Let me say I have twenty 5*5 tensors. How shall I create a dataset with batchsize = 20?
After reading a lot of posts I think the most possible solution is:
Step 1.Use tf.dataset.from_tensors to create 20 datasets, each containing one 5*5 tensor.
Step 2.Use tf.dataset.zips to zip 20 datasets to one large dataset.
Step 3.Do not Claim batch_size=20 in model.fit, since from official document it’s written “Do not specify the batch_size if your data is in the form of datasets, generators, or keras.utils.PyDataset instances (since they generate batches)”

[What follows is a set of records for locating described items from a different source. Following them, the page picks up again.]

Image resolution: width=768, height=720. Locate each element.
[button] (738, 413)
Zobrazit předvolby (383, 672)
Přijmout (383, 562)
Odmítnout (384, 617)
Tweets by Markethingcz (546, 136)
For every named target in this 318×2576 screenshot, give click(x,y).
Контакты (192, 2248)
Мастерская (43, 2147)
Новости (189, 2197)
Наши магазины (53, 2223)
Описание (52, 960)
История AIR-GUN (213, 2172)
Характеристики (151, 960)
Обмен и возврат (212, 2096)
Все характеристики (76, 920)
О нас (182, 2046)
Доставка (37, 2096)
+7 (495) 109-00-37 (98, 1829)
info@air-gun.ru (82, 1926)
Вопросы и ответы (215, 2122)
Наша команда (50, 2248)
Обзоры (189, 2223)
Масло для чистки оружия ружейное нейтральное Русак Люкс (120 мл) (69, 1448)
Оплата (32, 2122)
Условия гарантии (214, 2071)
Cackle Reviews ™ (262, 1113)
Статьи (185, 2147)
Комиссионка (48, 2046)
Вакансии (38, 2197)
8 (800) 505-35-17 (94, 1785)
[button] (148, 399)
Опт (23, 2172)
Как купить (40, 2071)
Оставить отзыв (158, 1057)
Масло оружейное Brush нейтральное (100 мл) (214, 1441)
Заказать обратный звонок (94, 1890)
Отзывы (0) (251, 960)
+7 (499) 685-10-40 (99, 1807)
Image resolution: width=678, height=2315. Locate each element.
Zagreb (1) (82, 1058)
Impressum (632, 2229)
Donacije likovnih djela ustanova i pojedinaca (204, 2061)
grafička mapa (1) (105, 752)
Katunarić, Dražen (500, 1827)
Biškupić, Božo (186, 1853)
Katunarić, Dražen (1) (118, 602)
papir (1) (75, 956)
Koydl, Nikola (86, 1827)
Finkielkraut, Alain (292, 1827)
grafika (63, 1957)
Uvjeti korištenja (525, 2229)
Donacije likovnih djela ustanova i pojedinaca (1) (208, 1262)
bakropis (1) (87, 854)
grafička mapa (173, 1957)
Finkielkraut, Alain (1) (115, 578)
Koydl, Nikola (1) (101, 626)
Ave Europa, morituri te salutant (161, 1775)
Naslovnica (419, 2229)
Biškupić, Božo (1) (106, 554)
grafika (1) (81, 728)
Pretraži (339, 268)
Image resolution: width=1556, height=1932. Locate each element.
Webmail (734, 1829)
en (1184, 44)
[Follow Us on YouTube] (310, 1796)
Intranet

I do not see how the batches are generated from steps above. Is it because the shape of the dataset (2055) implies the minibatch size should be 20, which is equal to the first argument?
If the following statement is correct. Let me say I want to reduce batchsize to 10. All I need to do is first zip two datasets 10 times after Step. 1, then zip the new 10 datasets as the final dataset. Is this correct?
What’s more, I tried to use tf.dataset.batch(20) to apply the big dataset after Step 2. After I tf.print the final dataset before and after this batch command, what output I get is:
Before: Zipped Dataset (array(shape(55), array(shape(55)), …)
After: Batched Dataset (array(shape(none55), array(shape(none55)), …)
The shape is different. After output the value I notice the actual shape after applying tf.dataset.batch(20) becomes 1*5*5 for each array.
Is this command tf.dataset.batch(20) useless in my case or shall I use it after Step 2?
The official document only uses one example which is dimensionless array. So I don’t know how does this command work towards higher rank tensors.